── Dataset records ──

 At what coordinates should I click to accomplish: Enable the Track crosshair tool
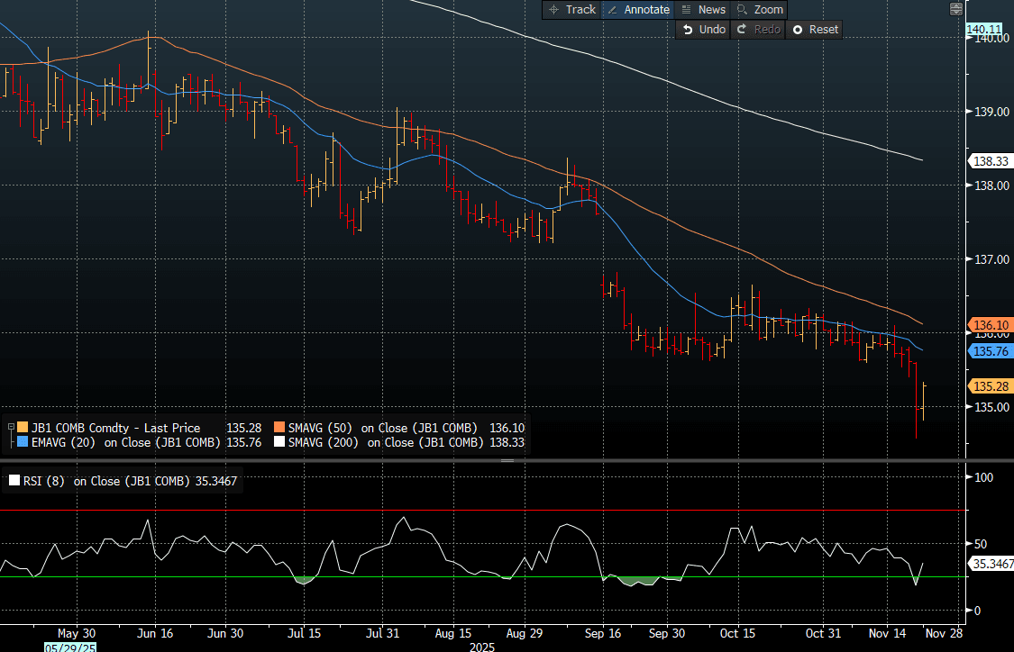(571, 9)
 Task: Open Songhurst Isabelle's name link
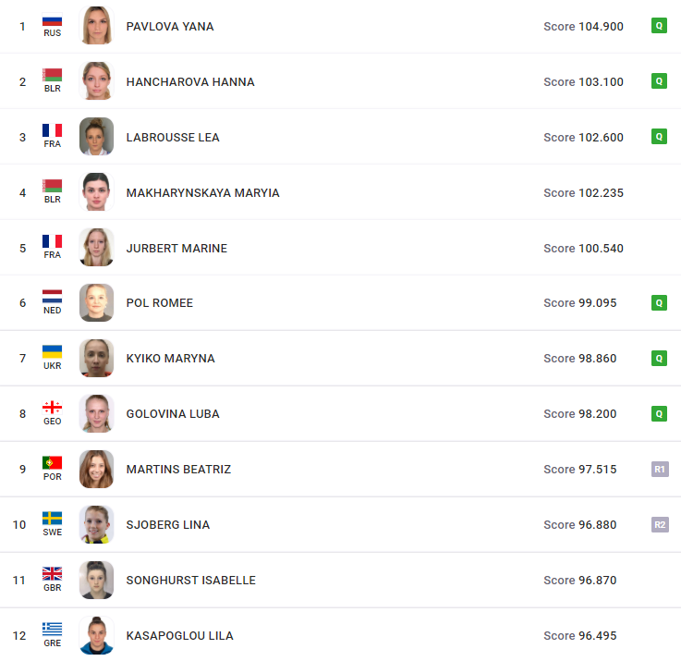click(190, 581)
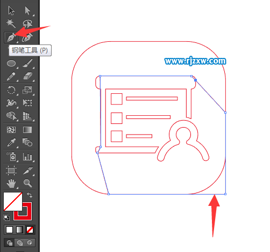Select the Rotate tool
The image size is (270, 252).
pyautogui.click(x=11, y=90)
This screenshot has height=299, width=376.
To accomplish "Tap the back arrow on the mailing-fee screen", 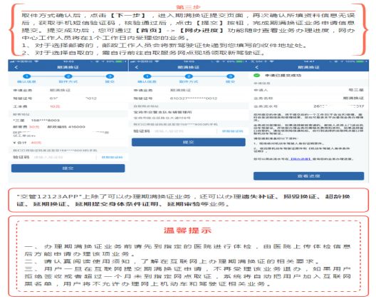I will 16,67.
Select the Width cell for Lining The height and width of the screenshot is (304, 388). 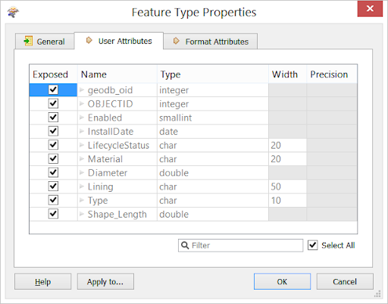287,186
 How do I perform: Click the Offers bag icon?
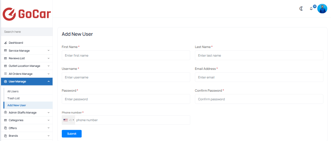(6, 128)
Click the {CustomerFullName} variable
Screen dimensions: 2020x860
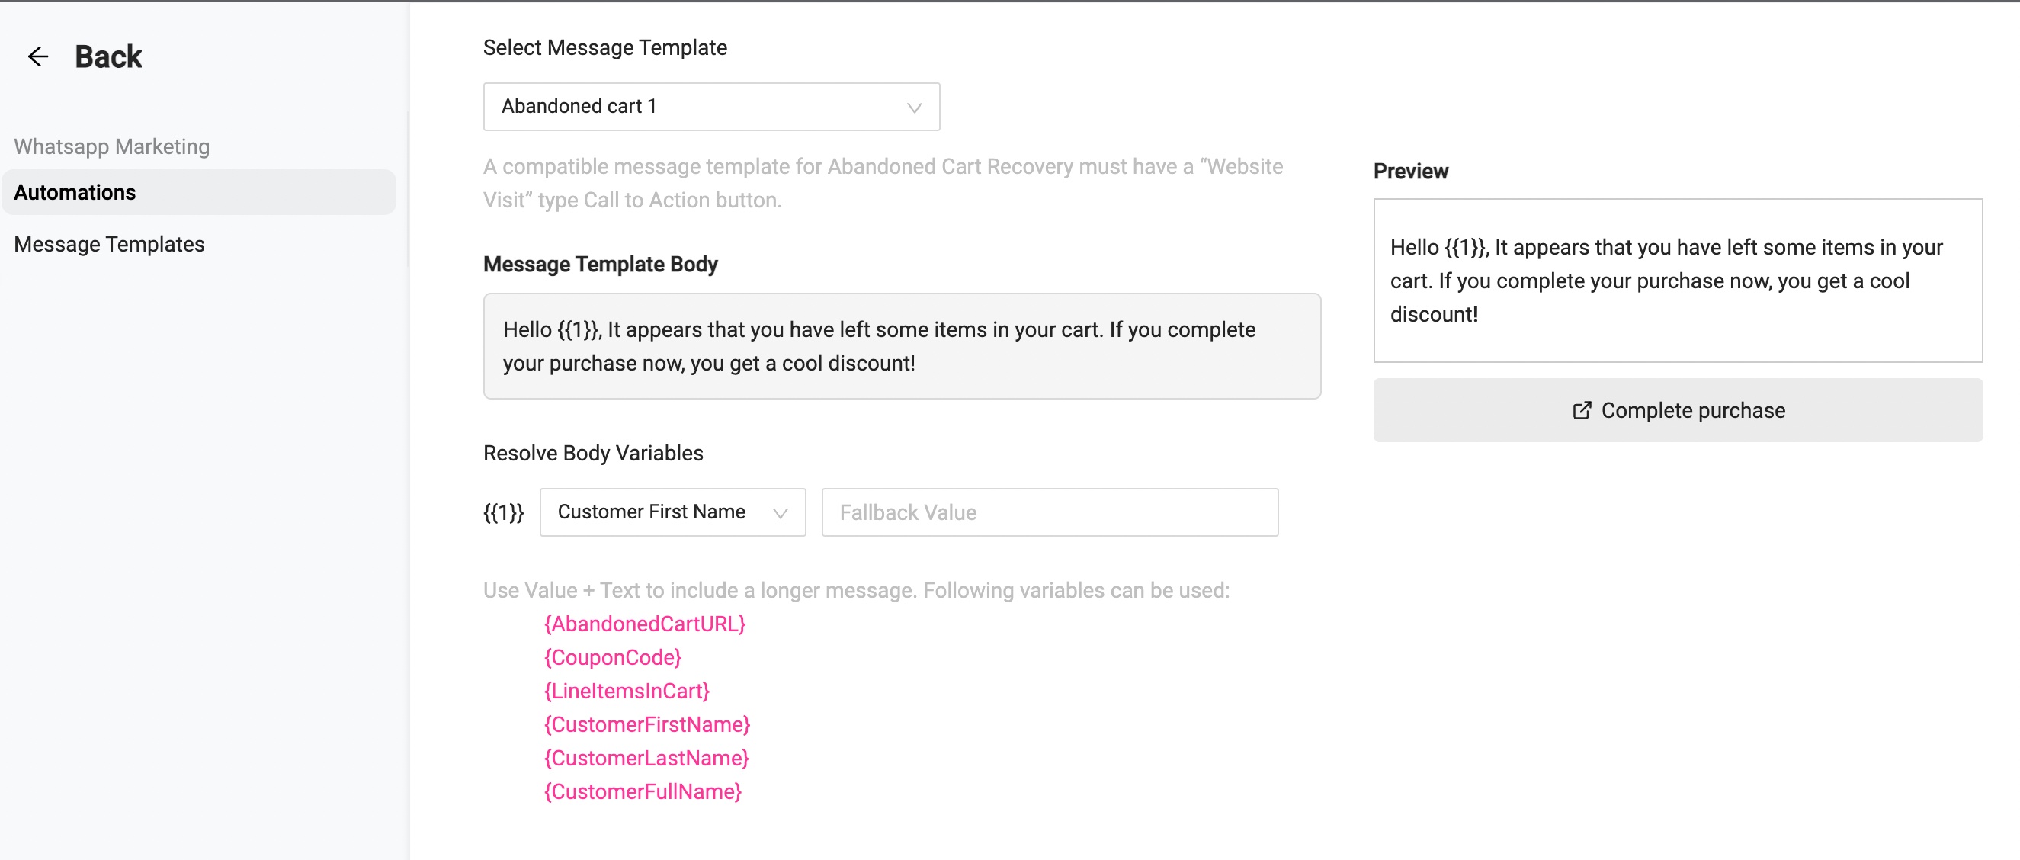click(642, 792)
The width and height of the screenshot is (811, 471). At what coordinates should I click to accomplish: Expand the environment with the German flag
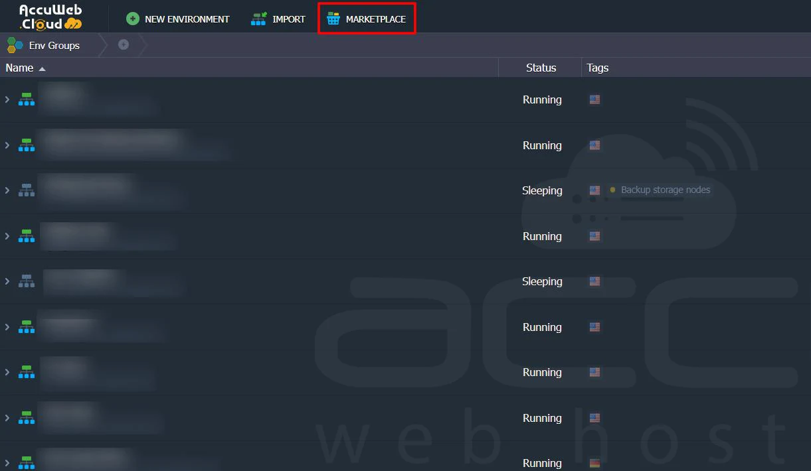point(7,462)
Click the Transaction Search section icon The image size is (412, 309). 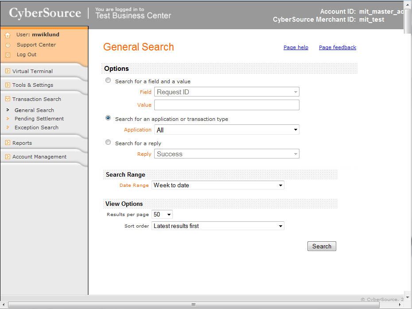8,99
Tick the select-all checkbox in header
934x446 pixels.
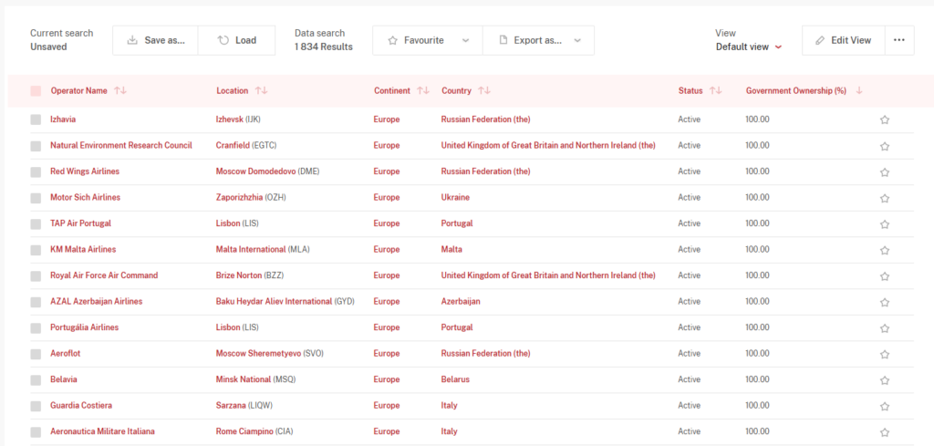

───

**What you are asked to do**
From the line containing "Tick the select-all checkbox in header" through the last line of the entries, copy each line exactly and only those, skipping all pictures.

**Finished exercise**
Tick the select-all checkbox in header
934x446 pixels.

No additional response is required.